In late October, the City Council passed a surprise amendment to the CMA raising the bar for allowing a building to follow the prescriptive path. Now, a building is exempt from the general carbon emission guidelines only if 35% or more of its units are rent-regulated.

 

The effects of this amendment are going to be felt for the next several years. For starters, many buildings already affected by the CMA have spent the last 18 months evaluating their building systems and determining which measures will have the greatest effect on their energy efficiency, a head start that these newly covered buildings have not had. But all is not lost.

 

“There are certainly going to be drastic implications for buildings that are now covered under the CMA,” says Raymond Pomeroy, special counsel at the law firm Stroock & Stroock & Lavan. “But the legislation was amended at the last minute to grant an additional two-year period for buildings that are covered under this new legislation to comply.
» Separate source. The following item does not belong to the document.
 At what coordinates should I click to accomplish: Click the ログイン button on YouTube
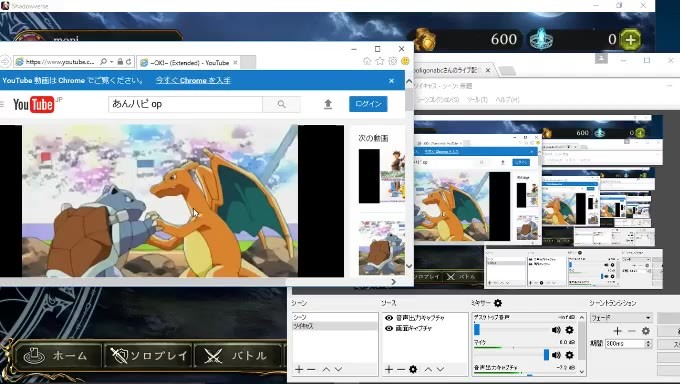click(x=368, y=104)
Most covered buildings have to begin complying in 2024, submitting their annual reports by May 2025. The buildings that are being roped in now have until 2026, and they don’t have to submit their first annual report until May 2027.”

 

While that two-year extension will undoubtedly be helpful, those boards recently added are going to have to do energy audits and benchmarking studies quickly to get a sense of how their current energy usage lines up with the limitations that they will now be subjected to. Not only that, but they have a shorter time between their first, adjusted CMA benchmarking deadline (in 2026-27) and the next major deadline in 2030. “There’ll be a lot of buildings that are OK in the initial compliance period,” Pomeroy says, “but they’re not going to be OK starting in 2030.”